• PROVIDED TEXT:

** START **

Re: [Mpi-forum] why do we only support caching on win/comm/datatype?

2023-01-16 Thread Jed Brown via mpi-forum
Second that MPI attributes do not suck. PETSc uses communicator attributes 
heavily to avoid lots of confusing or wasteful behavior when users pass 
communicators between libraries and similar comments would apply if other MPI 
objects were passed between libraries in that way.

It was before my time, but I think PETSc's use of attributes predates MPI-1.0 
and MPI's early and pervasive support for attributes is one of the things I 
celebrate when discussing software engineering of libraries intended for use by 
other libraries versus those made for use by applications. Please don't dismiss 
attributes even if you don't enjoy them.

Jeff Hammond via mpi-forum  writes:

> The API is annoying but it really only gets used in library middleware by 
> people like us who can figure out the void* casting nonsense and use it 
> correctly. 
>
> Casper critically depends on window attributes.
>
> Request attributes are the least intrusive way to allow libraries to do 
> completion callbacks. They give users a way to do this that adds zero 
> instructions to the critical path and is completely invisible unless actually 
> requires. 
>
> Attributes do not suck and people should stop preventing those of us who 
> write libraries to make the MPI ecosystem better from doing our jobs because 
> they want to whine about problems they’re too lazy to solve. 
>
> I guess I’ll propose request and op attributes because I need them and people 
> can either solve those problems better ways or get out of the way.

** END **

• REQUIREMENTS:
**1.** Repeat everything in the MPI attributes message from "It was before" down to "don't enjoy them.", word for word.
**2.** Give only the entries from the line containing "Open preferences wrench" down to the line containing "will click(11, 197).", with "Knife" changed to "Scissors" and everything else left as is.
The entries after this point have no connection to the MPI attributes message.

• DATASET:
** START **

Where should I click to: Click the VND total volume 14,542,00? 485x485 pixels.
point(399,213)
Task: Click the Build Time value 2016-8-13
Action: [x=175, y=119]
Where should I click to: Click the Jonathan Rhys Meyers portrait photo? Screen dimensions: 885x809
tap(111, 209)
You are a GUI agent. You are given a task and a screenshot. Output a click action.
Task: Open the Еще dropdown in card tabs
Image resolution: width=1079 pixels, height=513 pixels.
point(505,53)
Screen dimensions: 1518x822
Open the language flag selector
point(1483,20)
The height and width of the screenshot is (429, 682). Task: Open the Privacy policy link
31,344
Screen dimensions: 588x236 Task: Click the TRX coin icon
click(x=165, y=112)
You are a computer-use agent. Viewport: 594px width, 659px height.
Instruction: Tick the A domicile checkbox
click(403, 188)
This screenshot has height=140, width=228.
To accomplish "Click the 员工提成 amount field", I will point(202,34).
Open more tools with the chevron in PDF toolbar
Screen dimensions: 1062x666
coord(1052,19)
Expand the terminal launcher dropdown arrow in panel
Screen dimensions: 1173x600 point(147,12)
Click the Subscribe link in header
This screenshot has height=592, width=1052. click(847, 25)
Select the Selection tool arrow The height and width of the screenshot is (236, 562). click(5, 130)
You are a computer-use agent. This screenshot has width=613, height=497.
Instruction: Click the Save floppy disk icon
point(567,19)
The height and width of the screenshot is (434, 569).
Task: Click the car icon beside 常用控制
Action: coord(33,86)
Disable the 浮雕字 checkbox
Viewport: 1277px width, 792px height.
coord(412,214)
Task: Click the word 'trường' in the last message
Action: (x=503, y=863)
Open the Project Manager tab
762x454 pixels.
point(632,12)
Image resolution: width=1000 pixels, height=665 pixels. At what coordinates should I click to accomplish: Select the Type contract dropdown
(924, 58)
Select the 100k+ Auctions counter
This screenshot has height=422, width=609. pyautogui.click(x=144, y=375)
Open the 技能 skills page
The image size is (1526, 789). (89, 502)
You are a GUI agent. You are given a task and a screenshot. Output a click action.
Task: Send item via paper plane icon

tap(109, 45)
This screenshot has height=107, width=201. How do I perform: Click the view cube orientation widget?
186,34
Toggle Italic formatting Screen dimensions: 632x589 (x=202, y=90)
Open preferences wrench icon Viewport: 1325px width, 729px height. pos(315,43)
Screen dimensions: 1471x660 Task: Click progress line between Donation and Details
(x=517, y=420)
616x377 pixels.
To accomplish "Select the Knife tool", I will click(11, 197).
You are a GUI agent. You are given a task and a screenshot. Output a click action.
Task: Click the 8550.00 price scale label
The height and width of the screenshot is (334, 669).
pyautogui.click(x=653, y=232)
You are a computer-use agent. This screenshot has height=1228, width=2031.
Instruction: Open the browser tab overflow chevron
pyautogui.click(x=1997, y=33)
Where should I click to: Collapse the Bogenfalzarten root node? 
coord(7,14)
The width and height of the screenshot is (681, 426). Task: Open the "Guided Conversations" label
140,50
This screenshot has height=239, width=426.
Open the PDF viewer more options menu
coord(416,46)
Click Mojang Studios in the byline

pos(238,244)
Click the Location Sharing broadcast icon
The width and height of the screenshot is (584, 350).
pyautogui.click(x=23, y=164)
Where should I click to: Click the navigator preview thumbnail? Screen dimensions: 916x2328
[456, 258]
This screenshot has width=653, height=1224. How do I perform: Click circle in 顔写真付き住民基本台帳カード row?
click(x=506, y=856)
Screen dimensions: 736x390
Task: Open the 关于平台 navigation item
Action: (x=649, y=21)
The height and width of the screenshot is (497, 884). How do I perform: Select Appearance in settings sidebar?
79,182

** END **

• TASK ANSWERS:
**1.**
It was before my time, but I think PETSc's use of attributes predates MPI-1.0 
and MPI's early and pervasive support for attributes is one of the things I 
celebrate when discussing software engineering of libraries intended for use by 
other libraries versus those made for use by applications. Please don't dismiss 
attributes even if you don't enjoy them.

**2.**
Open preferences wrench icon Viewport: 1325px width, 729px height. pos(315,43)
Screen dimensions: 1471x660 Task: Click progress line between Donation and Details
(x=517, y=420)
616x377 pixels.
To accomplish "Select the Scissors tool", I will click(11, 197).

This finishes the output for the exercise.